In a role that reminds of her quietly heartbreaking work in the easily superior 1991 drama, "Dogfight," Lili Taylor is stupendous as Evie Decker, a woman so unhappy, so obedient, and so tired with a life that is going nowhere that she takes extreme measures to come into her own as a person. In every frame one can palpably see the longing and frustration in Evie's eyes and body language, all of which is a credit to Taylor's rapturous, quirky presence. Unfortunately, even Evie's predicament gets lost somewhere along the way as too much time is spent dealing with the rest of the one-dimensional characters.

Drumstrings Casey, supposedly the key to unlocking Evie's internal suffocation, remains a cipher throughout when he should have been explored on a deeper level. Because he fails to grow beyond being a plot device, and his romance with Evie is, at most, threadbare in its conception, one never gets the sense that he has fallen in love with her.

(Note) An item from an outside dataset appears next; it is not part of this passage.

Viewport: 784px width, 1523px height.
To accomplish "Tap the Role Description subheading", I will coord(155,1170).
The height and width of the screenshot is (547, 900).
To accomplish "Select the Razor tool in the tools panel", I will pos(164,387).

The part gets no help from Guy Pearce (2002's "The Time Machine"), who sings well but shows none of the depth he elicited in, say, 2000's "Memento." Supporting roles, like Sara Rue (2001's "Pearl Harbor," TV's "Less Than Perfect") as Evie's best friend, Violet; John Hawkes (2003's "Identity") as Casey's manager; and Irma P. Hall (2004's "The Ladykillers") as the Decker's forthright maid, show promise but are just as negligibly handled.

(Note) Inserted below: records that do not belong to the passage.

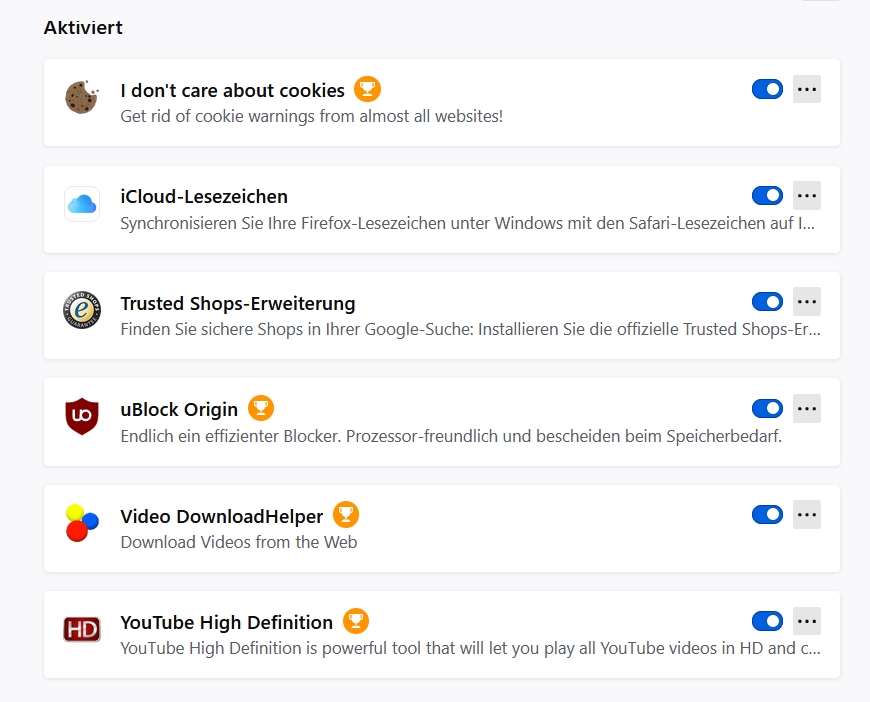This screenshot has height=702, width=870.
Task: Expand the options menu for iCloud-Lesezeichen
Action: 807,195
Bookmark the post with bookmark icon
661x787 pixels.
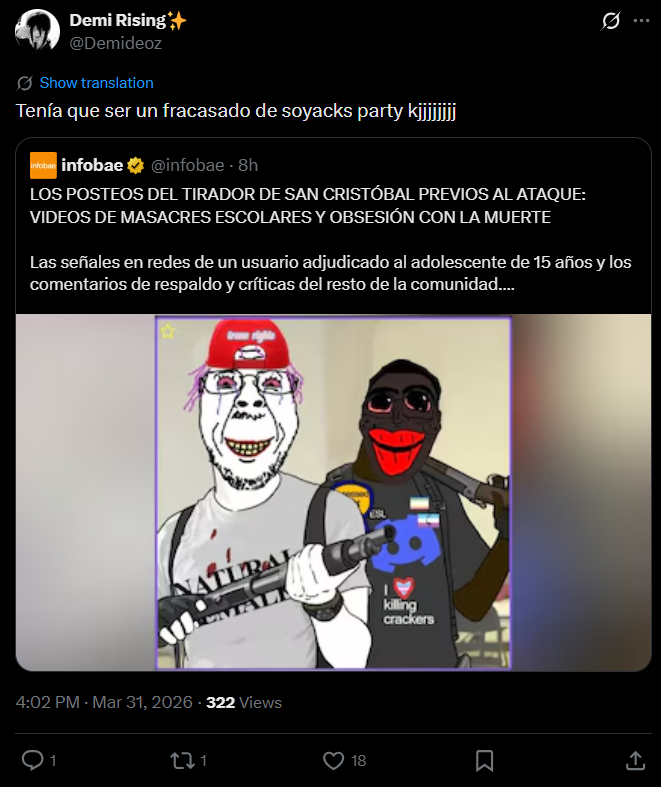[x=484, y=761]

"A Slipping-Down Life," a title infinitely more provocative than the film that goes along with it, follows slightly drawn characters who do things that are a requirement of the plot rather than out of natural, believable human behavior. Because you can't believe in them, there is no way for Evie's journey to hold the emotional catharsis intended. Furthermore, the cinematography by Michael F. Barrow (1998's "I Woke Up Early the Day I Died") is flat and murky, and Toni Kalem's direction lacks spontaneity--catastrophes, indeed, since the film itself is supposed to be all about discovering the values and joy in one's life. "A Slipping-Down Life" wants to be more impacting and impassioned than it comes close to ever achieving. It is an ambitious motion picture, but didn't have the talent behind the camera or on the page to do it justice. Regrettably, bypassing theaters might not have been such a bad idea for this static novel-to-screen adaptation.